[Extracted data entries]
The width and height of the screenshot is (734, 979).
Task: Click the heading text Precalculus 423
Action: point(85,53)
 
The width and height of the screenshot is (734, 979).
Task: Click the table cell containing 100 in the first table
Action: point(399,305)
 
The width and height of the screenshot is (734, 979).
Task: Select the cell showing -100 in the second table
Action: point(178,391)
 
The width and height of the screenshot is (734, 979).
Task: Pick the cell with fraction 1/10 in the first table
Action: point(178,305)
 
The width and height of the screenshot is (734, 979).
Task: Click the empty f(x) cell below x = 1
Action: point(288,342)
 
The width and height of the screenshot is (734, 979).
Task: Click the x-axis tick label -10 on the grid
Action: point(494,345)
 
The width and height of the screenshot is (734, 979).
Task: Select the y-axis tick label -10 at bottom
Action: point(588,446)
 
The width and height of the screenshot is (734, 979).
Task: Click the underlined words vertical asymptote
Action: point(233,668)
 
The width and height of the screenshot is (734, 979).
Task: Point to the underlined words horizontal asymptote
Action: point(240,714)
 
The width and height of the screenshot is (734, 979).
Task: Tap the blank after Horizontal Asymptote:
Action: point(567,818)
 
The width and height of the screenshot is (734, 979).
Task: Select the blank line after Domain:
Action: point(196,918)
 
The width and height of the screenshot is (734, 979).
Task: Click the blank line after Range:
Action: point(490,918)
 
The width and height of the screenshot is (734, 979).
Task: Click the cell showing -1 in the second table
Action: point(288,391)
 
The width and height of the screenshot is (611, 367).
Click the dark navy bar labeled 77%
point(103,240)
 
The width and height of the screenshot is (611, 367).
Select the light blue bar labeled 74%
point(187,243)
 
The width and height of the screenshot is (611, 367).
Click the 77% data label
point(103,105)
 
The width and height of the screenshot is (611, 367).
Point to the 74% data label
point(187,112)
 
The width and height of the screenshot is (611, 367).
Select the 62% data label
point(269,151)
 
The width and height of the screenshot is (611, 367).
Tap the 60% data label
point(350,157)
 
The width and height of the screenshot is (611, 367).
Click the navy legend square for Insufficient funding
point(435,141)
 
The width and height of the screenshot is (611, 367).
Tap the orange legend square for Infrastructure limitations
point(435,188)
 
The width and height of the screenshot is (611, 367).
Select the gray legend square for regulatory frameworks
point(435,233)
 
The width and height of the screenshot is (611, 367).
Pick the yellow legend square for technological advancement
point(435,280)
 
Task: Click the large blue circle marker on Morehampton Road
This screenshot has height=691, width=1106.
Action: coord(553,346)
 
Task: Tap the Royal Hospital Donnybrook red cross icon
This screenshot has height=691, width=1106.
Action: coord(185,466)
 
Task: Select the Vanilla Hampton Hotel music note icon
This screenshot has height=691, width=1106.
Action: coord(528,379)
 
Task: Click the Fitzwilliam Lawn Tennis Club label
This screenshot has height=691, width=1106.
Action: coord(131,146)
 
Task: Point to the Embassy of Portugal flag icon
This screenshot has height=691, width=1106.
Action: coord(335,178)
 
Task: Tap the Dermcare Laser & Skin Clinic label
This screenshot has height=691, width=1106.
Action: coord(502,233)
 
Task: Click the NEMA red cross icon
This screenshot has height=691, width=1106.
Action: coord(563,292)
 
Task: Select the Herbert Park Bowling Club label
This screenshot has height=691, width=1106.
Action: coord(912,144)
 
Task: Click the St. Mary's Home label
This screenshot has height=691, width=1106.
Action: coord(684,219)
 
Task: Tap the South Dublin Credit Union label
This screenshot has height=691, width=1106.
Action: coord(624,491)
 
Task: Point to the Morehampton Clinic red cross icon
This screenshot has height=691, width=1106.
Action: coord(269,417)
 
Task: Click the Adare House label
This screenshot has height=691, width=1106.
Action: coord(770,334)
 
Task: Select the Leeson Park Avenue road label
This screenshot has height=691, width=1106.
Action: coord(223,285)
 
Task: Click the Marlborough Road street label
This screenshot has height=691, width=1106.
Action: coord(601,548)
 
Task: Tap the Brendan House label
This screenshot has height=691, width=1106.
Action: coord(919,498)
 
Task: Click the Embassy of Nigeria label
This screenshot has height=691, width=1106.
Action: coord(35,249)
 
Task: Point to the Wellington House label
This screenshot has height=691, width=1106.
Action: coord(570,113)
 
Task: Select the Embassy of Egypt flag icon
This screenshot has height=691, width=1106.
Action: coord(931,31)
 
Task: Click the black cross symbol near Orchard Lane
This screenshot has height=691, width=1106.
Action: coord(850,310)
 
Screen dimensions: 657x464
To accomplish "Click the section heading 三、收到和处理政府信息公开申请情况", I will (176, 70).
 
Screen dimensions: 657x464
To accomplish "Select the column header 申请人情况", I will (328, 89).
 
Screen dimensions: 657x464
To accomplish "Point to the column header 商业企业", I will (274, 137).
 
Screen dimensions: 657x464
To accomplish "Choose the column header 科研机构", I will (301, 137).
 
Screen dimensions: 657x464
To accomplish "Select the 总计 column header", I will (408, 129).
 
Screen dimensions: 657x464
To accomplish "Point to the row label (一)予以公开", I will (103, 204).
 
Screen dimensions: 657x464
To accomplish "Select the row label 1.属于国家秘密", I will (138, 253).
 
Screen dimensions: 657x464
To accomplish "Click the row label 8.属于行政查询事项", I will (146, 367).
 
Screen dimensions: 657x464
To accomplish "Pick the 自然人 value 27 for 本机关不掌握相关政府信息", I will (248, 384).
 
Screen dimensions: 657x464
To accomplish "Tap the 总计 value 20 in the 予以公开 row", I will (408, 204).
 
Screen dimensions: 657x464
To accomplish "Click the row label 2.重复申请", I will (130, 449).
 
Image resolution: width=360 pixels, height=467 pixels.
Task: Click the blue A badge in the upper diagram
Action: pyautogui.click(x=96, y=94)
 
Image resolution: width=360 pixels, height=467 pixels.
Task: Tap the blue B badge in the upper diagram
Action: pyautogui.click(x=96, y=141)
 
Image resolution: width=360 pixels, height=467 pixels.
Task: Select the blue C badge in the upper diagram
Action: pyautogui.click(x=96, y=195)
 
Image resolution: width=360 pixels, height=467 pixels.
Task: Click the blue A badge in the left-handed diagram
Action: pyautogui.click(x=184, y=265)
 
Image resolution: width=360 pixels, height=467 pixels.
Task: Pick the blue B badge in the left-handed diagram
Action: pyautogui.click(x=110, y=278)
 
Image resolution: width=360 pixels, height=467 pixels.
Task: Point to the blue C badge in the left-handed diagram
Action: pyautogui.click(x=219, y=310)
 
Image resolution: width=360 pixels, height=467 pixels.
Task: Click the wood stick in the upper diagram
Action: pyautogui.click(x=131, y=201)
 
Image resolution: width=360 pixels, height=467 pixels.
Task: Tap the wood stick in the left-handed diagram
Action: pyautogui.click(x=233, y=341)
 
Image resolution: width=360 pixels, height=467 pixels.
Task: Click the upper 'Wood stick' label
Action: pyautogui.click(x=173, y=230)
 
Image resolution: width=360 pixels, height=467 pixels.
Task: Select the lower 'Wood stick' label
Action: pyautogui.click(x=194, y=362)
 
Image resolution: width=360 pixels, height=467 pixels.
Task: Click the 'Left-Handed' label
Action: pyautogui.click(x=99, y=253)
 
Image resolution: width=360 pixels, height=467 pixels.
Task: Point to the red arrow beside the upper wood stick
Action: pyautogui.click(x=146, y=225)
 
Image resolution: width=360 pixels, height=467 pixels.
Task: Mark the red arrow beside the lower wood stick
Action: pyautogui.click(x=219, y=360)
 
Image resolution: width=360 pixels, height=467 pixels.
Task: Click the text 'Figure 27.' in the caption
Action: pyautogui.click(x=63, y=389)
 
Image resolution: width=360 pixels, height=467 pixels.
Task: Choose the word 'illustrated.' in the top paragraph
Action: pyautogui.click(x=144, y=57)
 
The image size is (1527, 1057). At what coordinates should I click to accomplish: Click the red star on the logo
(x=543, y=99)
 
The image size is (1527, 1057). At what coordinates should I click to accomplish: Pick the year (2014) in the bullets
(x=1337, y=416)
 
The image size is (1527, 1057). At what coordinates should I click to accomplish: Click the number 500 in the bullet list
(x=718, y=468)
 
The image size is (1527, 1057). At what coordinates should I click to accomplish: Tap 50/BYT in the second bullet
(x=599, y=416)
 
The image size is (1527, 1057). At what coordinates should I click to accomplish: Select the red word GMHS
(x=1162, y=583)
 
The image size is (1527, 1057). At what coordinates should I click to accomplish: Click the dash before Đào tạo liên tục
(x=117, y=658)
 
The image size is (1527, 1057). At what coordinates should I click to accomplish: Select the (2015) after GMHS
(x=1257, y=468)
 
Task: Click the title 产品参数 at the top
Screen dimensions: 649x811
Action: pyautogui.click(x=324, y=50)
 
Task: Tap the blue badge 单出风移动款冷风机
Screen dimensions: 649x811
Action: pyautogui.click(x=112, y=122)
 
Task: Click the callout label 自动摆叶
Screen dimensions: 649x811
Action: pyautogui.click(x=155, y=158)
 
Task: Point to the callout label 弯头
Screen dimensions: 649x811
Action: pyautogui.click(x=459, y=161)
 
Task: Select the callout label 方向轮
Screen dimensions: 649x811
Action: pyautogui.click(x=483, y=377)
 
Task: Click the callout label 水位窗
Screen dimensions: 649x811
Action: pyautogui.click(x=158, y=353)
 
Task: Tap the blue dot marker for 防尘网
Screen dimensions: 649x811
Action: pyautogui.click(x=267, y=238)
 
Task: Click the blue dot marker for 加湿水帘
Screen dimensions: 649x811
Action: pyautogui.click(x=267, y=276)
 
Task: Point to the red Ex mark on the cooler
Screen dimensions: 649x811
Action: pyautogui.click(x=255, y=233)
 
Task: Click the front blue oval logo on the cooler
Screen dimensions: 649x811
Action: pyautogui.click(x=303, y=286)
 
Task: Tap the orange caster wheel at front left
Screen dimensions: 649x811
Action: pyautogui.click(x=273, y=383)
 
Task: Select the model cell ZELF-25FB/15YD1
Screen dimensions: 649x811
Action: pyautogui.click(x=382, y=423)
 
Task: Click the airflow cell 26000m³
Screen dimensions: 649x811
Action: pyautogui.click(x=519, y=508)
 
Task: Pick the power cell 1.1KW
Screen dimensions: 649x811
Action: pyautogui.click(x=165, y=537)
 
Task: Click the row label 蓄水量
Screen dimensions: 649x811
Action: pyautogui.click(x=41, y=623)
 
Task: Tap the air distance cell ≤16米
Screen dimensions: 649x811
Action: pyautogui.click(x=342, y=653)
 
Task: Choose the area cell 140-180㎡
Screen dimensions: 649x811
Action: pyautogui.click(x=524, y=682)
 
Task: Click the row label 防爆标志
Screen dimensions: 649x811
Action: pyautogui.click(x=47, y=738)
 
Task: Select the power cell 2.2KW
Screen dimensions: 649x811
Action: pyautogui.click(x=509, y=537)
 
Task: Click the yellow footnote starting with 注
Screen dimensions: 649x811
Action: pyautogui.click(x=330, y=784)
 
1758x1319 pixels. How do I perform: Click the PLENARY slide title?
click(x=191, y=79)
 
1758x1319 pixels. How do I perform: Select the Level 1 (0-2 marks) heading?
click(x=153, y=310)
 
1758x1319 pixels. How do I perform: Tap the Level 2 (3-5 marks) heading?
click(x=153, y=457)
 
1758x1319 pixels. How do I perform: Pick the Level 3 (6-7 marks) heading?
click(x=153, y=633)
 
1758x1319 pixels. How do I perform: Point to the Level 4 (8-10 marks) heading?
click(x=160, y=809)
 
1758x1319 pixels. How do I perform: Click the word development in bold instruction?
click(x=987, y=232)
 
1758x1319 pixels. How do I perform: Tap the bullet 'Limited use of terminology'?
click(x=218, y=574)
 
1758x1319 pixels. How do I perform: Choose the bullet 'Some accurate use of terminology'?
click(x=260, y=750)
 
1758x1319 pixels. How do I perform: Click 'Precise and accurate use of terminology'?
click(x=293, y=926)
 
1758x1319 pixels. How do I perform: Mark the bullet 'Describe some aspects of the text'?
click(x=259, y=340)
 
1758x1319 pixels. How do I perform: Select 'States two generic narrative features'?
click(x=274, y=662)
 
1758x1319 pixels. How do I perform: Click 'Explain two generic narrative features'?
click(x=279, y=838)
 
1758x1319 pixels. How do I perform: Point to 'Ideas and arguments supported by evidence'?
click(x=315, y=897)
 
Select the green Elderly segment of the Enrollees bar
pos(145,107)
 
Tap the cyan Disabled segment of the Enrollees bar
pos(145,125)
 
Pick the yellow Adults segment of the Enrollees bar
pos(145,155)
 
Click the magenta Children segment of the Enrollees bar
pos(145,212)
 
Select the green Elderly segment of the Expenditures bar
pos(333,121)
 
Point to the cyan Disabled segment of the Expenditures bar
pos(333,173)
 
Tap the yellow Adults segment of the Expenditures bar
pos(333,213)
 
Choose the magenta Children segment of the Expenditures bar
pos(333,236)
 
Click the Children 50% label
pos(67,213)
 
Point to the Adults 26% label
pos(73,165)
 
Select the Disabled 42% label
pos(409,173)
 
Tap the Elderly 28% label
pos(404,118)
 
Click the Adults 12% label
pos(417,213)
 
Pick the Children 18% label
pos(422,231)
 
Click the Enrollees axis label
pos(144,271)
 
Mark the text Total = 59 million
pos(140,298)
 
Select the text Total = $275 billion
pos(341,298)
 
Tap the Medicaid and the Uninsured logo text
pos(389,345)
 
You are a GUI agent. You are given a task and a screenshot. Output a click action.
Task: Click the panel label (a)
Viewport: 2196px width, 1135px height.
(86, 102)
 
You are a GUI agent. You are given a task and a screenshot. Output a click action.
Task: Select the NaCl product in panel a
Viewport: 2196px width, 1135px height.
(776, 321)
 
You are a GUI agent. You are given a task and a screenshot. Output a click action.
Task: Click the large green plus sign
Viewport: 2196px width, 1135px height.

Exercise description :: Copy the material word for word, starting at the line that contains "Select the text Total = $275 billion" and continuing to the end of the material.

Task output ::
Select the text Total = $275 billion
pos(341,298)
 
Tap the Medicaid and the Uninsured logo text
pos(389,345)
 
You are a GUI agent. You are given a task and a screenshot. Output a click action.
Task: Click the panel label (a)
Viewport: 2196px width, 1135px height.
(86, 102)
 
You are a GUI agent. You are given a task and a screenshot. Output a click action.
Task: Select the NaCl product in panel a
Viewport: 2196px width, 1135px height.
(776, 321)
 
You are a GUI agent. You are given a task and a screenshot. Output a click action.
Task: Click the large green plus sign
Viewport: 2196px width, 1135px height.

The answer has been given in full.